EU to have two types of memberships: Scholar
WASHINGTON - Anatolia News Agency
The vice president of the Brookings Institute and former Turkish economy minister Kemal Derviş
The European Union is to evolve into a different structure composed of two distinct membership structures, Kemal Derviş, the vice president of the Brookings Institute and former Turkish economy minister, has said. The union will comprise a group of EU members that are completely integrated within the eurozone and another group that has looser ties with the union but full membership, like the United Kingdom, according to Derviş’s statement.The latter group will still be full-status members of the Union but won’t have to be completely integrated, involved in the eurozone or give up their national sovereignty, he said during his speech at the Foundation for Political, Economic and Social Research’s (SETA) Young Scholars on Turkey Conference Feb. 5.

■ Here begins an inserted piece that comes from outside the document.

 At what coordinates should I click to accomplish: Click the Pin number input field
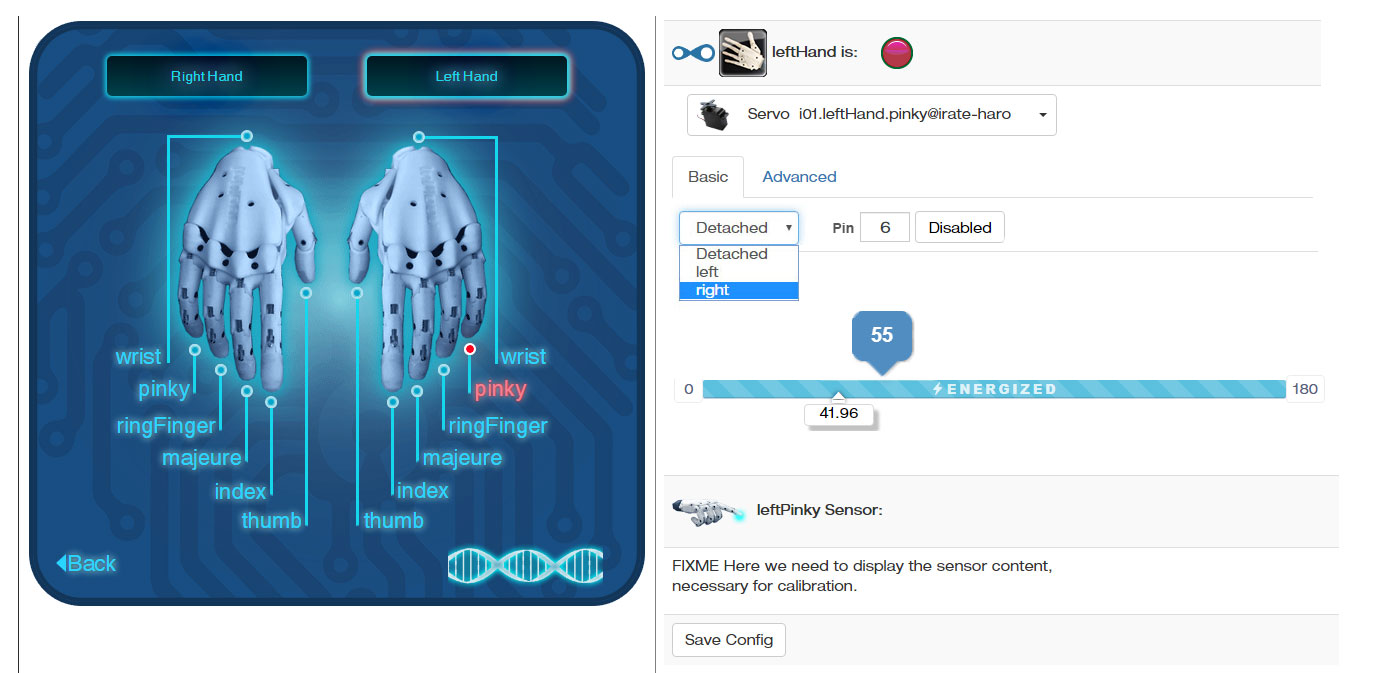pos(885,227)
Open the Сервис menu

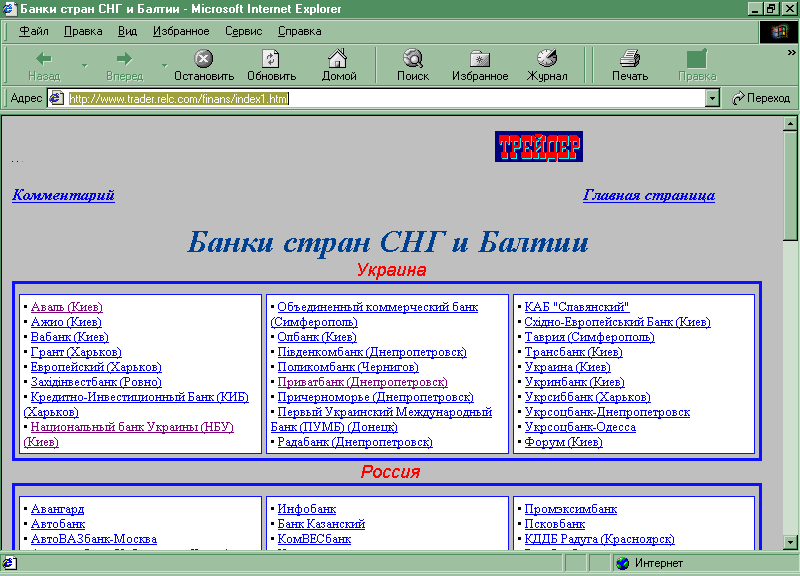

‘Turkey should be in the second group’
The former minister said the EU membership position he envisages for Turkey would be in the second group, as it would be a more reasonable status for the country and would allow the country to preserve its advantages while still benefiting from EU membership.
“Turkey’s inclusion in the eurozone is feasible for neither Turkey nor the EU but Turkey’s British way – not secondary status – full membership in the EU, would be a feasible choice,” Derviş said.
Even the Europeans who support Turkey’s membership are worried to what degree this giant country could integrate, he said, and suggested that a looser kind of membership possibility would also revive the moribund EU membership process for Turkey.
Turkey holds the advantage of having close relationships with Middle Eastern and Islamic countries based on shared history and culture, and its international policies should still be based on that, but not at the expense of EU membership, according to Derviş.
He proposed Turkey become a part of the single European market but stay outside the euro and Schengen zones, which would damage the elasticity of the country, as joining the Schengen area would hamper issuing visas for Middle Eastern countries, a disadvantageous move for Turkey.
Derviş’s statements that Turkey should emulate British EU membership come amid the burning discussion of Britain’s position within the EU after British Prime Minister David Cameron’s pledge to hold a referendum on EU membership. Cameron recently promised to hold a public vote on whether Britain should remain part of the European Union by the end of 2017, if re-elected.